INSTRUCTIONS TO FOLLOW »
All entries must be returned precisely as they appear.

DATA FOR THIS EXERCISE »

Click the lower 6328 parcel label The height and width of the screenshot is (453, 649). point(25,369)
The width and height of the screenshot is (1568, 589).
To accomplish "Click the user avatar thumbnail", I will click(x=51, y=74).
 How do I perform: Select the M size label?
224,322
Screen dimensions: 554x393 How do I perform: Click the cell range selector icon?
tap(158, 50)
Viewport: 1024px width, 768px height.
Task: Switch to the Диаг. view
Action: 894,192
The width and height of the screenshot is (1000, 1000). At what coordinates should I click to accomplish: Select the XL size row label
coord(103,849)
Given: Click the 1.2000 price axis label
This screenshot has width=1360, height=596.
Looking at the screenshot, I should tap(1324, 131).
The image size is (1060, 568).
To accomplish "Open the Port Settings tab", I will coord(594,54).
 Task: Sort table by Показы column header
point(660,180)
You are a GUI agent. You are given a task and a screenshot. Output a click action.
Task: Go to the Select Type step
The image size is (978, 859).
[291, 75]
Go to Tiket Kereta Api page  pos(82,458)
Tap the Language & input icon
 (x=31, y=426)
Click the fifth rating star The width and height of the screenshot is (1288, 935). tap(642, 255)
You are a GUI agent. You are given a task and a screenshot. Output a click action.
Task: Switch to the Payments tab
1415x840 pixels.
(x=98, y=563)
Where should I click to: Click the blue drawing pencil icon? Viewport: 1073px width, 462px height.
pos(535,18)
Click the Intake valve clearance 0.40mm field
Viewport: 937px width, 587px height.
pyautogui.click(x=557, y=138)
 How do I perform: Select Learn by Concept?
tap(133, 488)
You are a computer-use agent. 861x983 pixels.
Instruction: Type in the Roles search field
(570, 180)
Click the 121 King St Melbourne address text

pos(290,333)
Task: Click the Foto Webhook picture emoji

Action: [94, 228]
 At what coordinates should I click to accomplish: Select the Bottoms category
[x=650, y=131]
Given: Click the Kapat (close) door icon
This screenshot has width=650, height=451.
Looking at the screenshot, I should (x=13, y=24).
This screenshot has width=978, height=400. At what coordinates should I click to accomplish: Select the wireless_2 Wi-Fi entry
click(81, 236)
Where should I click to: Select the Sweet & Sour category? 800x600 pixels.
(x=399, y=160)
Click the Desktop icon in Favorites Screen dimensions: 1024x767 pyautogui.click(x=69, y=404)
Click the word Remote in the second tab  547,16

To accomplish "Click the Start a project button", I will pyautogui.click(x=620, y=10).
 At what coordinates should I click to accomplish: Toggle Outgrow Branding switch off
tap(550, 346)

WRITTEN SOLUTION »
Click the lower 6328 parcel label The height and width of the screenshot is (453, 649). point(25,369)
The width and height of the screenshot is (1568, 589).
To accomplish "Click the user avatar thumbnail", I will click(x=51, y=74).
 How do I perform: Select the M size label?
224,322
Screen dimensions: 554x393 How do I perform: Click the cell range selector icon?
tap(158, 50)
Viewport: 1024px width, 768px height.
Task: Switch to the Диаг. view
Action: 894,192
The width and height of the screenshot is (1000, 1000). At what coordinates should I click to accomplish: Select the XL size row label
coord(103,849)
Given: Click the 1.2000 price axis label
This screenshot has width=1360, height=596.
Looking at the screenshot, I should tap(1324, 131).
The image size is (1060, 568).
To accomplish "Open the Port Settings tab", I will coord(594,54).
 Task: Sort table by Показы column header
point(660,180)
You are a GUI agent. You are given a task and a screenshot. Output a click action.
Task: Go to the Select Type step
The image size is (978, 859).
[291, 75]
Go to Tiket Kereta Api page  pos(82,458)
Tap the Language & input icon
 (x=31, y=426)
Click the fifth rating star The width and height of the screenshot is (1288, 935). tap(642, 255)
You are a GUI agent. You are given a task and a screenshot. Output a click action.
Task: Switch to the Payments tab
1415x840 pixels.
(x=98, y=563)
Where should I click to: Click the blue drawing pencil icon? Viewport: 1073px width, 462px height.
pos(535,18)
Click the Intake valve clearance 0.40mm field
Viewport: 937px width, 587px height.
pyautogui.click(x=557, y=138)
 How do I perform: Select Learn by Concept?
tap(133, 488)
You are a computer-use agent. 861x983 pixels.
Instruction: Type in the Roles search field
(570, 180)
Click the 121 King St Melbourne address text

pos(290,333)
Task: Click the Foto Webhook picture emoji

Action: [94, 228]
 At what coordinates should I click to accomplish: Select the Bottoms category
[x=650, y=131]
Given: Click the Kapat (close) door icon
This screenshot has width=650, height=451.
Looking at the screenshot, I should (x=13, y=24).
This screenshot has width=978, height=400. At what coordinates should I click to accomplish: Select the wireless_2 Wi-Fi entry
click(81, 236)
Where should I click to: Select the Sweet & Sour category? 800x600 pixels.
(x=399, y=160)
Click the Desktop icon in Favorites Screen dimensions: 1024x767 pyautogui.click(x=69, y=404)
Click the word Remote in the second tab  547,16

To accomplish "Click the Start a project button", I will pyautogui.click(x=620, y=10).
 At what coordinates should I click to accomplish: Toggle Outgrow Branding switch off
tap(550, 346)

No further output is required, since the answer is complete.